Give individual items to pairs and/or cooperative learning teams for interactive discussions
Ask students to form pairs with their neighbors or form up into cooperative learning teams. Present a conceptual question (can be done by handouts or with an overhead projector). Request them to think about it for a minute. Then poll the class for their chosen answers (this is the advantage to a multiple-choice format). In a small class, people can just raise their hands. In a large one, however, students will look around waiting to see if others are raising their hands so they can "vote' with the majority. To avoid this problem, and to help you tally, give each students large flash cards with numbers/letters on one side. Students hold these up all at the same time. You can get a quick sense of answer choices by scanning the responses. Then ask the students to discuss their choices with their partner or learning team for a minute or two. Poll the class again; the responses should move toward the correct one. If not, do a review on the spot by asking a few students to explain their responses.
If you want to "capture the data", request that each student take a piece of paper and draw a horizontal line across the middle. Above the line they write their individual choice of answer and a brief (one sentence!) explanation. Below it, they write their choice and explanation after the discussion with their partner or group.
This procedure is a great way to "debug" your own conceptual questions!
Note: This variation has close similarities with ConcepTests.
Individual or Group Interviews
To use interviews for a deeper diagnostic probe, you need to establish a protocol to follow for a consistent structure. Individual interviews are very time-consuming to conduct and analyze. It is important that you choose your sample of students well to be sure that it is representative of the class. Group interviews probe a wider range of thinking more efficiently. In both cases, you may need a second person to record the interview while you conduct it. Taping and transcribing are really research requirements, not an assessment ones. You may just want qualitative insights here, not quantitative ones. See the CAT on Interviews.
As a deeper probe in a less time-consuming format than interviews, you can ask the students to respond to test questions at two levels (Treagust, 1988). First they select and answer (tier one), and then they write a justification (tier two). The second step may be impractical for a large class; you can use cooperative learning teams to promote the process. A third step that works well during interviews is to ask the student "how confident" she is about her response and explanation.

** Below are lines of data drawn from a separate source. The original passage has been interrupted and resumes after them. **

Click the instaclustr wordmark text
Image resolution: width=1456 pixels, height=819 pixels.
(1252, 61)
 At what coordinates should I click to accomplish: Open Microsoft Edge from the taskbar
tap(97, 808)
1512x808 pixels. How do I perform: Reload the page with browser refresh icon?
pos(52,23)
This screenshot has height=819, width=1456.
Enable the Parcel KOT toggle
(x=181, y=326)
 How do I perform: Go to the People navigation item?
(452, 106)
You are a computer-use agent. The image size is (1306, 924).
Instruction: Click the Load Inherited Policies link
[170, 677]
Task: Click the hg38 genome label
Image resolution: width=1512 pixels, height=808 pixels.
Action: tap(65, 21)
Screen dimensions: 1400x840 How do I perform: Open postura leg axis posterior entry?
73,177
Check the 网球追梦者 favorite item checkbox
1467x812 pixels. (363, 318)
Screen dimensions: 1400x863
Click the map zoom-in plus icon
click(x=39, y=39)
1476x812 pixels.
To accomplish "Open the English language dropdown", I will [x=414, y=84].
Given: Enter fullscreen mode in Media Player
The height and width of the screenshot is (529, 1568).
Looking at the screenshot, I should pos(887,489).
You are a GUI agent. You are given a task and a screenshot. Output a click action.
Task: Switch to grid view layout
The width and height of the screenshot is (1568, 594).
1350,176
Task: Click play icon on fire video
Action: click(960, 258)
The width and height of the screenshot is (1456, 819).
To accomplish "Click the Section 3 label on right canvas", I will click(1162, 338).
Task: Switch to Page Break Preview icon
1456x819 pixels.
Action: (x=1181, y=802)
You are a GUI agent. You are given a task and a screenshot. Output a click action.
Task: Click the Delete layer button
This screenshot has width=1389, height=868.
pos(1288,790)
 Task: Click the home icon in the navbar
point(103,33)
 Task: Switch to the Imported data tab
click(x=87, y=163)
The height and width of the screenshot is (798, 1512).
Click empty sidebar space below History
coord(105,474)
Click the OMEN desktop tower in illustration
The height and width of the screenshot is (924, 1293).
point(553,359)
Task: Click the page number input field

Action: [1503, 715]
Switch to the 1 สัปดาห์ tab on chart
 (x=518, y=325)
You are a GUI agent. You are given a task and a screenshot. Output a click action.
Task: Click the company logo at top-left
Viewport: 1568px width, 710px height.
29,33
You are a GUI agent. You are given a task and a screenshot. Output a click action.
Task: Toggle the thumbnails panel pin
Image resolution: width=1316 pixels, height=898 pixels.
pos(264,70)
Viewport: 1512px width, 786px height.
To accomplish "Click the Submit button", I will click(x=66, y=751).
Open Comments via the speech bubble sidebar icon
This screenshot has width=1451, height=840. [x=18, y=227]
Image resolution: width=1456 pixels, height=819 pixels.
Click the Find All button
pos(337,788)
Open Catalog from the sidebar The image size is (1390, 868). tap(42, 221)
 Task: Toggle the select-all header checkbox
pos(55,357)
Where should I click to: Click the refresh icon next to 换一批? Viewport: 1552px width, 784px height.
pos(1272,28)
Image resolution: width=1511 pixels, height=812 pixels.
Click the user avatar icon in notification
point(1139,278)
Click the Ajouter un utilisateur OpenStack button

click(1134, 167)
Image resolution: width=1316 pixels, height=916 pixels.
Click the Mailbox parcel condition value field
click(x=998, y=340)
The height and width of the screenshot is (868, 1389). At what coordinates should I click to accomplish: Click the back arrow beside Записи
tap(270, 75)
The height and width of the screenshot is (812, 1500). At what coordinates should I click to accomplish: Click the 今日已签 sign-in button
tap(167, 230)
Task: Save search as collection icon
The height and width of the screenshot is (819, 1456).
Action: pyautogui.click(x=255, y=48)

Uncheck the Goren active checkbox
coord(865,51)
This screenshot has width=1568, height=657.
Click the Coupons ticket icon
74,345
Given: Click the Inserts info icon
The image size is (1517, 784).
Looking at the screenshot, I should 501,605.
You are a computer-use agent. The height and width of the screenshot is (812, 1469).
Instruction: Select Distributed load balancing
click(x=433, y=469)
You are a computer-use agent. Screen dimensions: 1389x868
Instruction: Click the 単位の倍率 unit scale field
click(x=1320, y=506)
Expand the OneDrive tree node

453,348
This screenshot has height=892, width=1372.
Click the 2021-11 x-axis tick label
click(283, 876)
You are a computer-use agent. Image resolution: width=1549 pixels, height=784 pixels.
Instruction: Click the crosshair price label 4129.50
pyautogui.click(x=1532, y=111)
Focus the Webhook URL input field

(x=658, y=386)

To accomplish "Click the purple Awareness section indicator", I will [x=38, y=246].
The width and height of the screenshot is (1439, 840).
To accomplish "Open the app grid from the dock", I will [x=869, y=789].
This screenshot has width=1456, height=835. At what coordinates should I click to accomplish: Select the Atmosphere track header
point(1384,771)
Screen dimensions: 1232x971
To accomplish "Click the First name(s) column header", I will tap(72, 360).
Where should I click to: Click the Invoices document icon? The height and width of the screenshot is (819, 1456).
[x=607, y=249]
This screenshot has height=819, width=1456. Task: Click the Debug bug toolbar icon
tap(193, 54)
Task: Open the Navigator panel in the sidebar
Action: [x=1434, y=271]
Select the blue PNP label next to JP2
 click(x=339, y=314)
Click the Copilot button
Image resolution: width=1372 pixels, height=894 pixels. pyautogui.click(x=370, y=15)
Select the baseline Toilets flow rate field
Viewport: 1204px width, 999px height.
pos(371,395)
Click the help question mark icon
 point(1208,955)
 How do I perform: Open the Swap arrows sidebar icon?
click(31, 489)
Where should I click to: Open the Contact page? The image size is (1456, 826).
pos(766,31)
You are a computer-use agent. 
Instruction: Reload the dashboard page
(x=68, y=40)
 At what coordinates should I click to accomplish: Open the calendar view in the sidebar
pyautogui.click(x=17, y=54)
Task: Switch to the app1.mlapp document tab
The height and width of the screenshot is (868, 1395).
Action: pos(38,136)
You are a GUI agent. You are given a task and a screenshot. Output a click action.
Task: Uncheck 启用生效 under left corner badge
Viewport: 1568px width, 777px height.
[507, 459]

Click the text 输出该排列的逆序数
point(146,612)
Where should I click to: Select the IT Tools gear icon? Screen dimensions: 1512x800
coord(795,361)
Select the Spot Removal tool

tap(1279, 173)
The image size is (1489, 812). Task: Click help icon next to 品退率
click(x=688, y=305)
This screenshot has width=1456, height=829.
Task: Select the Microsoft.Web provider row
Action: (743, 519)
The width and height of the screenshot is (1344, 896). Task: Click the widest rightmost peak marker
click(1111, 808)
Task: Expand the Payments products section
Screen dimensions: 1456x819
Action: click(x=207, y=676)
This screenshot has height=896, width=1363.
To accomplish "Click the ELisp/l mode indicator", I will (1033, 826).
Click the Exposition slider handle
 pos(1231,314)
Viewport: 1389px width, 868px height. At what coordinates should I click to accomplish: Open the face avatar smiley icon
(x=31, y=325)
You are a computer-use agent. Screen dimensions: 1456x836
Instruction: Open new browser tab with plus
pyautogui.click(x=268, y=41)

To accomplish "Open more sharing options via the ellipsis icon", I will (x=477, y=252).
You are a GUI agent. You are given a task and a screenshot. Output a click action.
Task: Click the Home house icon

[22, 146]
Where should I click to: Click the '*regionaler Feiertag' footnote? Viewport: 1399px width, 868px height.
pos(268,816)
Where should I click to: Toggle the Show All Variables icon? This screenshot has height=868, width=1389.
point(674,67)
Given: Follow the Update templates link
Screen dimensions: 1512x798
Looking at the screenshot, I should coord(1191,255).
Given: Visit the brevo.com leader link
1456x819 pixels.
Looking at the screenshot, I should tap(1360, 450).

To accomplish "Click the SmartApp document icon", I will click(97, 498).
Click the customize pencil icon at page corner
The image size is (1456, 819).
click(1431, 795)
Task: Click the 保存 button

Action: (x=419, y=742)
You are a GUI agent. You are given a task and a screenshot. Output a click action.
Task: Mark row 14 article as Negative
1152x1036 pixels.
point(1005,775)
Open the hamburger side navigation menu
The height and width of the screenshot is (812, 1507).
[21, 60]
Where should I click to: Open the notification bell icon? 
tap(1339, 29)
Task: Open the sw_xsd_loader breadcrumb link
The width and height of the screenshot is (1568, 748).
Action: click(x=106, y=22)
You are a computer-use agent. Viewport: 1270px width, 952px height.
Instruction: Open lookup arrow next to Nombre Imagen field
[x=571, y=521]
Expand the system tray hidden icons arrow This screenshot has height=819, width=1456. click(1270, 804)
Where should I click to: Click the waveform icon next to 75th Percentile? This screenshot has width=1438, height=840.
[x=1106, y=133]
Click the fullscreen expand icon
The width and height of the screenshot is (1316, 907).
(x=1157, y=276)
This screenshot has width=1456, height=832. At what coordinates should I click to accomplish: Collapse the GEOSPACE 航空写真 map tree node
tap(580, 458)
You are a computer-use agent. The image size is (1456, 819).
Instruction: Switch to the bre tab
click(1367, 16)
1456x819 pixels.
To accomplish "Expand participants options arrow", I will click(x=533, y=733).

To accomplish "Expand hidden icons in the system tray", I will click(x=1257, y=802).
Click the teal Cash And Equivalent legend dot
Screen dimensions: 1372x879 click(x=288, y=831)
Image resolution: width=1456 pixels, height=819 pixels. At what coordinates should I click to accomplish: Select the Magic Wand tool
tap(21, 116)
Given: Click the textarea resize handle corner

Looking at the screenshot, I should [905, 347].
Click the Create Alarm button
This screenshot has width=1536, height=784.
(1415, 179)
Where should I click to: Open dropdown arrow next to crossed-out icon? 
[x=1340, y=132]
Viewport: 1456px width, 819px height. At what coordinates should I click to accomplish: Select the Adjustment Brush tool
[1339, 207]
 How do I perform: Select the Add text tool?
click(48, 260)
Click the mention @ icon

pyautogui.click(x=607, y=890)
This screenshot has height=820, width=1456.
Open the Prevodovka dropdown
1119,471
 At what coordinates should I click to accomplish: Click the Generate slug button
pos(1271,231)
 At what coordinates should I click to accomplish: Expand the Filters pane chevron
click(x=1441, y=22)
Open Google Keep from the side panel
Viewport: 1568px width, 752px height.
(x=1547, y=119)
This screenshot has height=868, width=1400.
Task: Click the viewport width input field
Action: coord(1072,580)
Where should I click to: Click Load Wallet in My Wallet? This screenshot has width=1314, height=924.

Your first objective, especially for formative assessment, is to get a "feel" for your students' misconceptions, conceptual change, and the impact of your instruction (positive or negative!). A few individual interviews or a well-chosen group interview will provide insights, but beware of limited reliability. In-class pair or group interactions are more reliable, and you can explore a good number of concepts quickly (each item will take only about 5 minutes). Your second objective, after you've given written tests, can be more quantitative, such as calculation of a gain index. If you follow a protocol, you can compare your results to those from other classes/institutions and perhaps even provide data for research.
Do not use the results of diagnostic tests to assign grades! That is a misuse of the technique and the tools. For individuals, you can use the results as a guide to tutor students in weak areas. Or you can use the pretest results to help you assign people to cooperative learning teams (I mix my teams with people who have high, low, and middle scores on the diagnostic test).
Pros and Cons
- Field-tested diagnostic instruments are research-based and have undergone extensive scrutiny for their validity and reliability; they have been used in a variety of settings.
- You can use scores to make up heterogeneous cooperative learning teams.
- Such tests are short, involve limited class time, and are easy to score.
- These tests are extremely useful for formative and summative assessments over semesters.
- If you follow the protocol for a given instrument, you can tap into a large comparative database.
- Short, in-class applications are quite revealing in terms of the impact of various facets of instruction.
- You can develop your own tests, specifically tailored to your course goals.
- Very few field-tested instruments are currently available; their items may not match your course goals.
- To use these diagnostic tests properly often requires that you follow a formal protocol and keep the tests secure.
- Limited use of selected items may not be possible.
- You must be careful not to misinterpret the results.
- Designing your own tests is extremely demanding and will take at least a few semesters for each course; you must do interviews; reliability and validity may be hard to establish.
- Your students will declare such questions to be "hard" or "tricky" until they realize that you really mean they are "diagnostic"!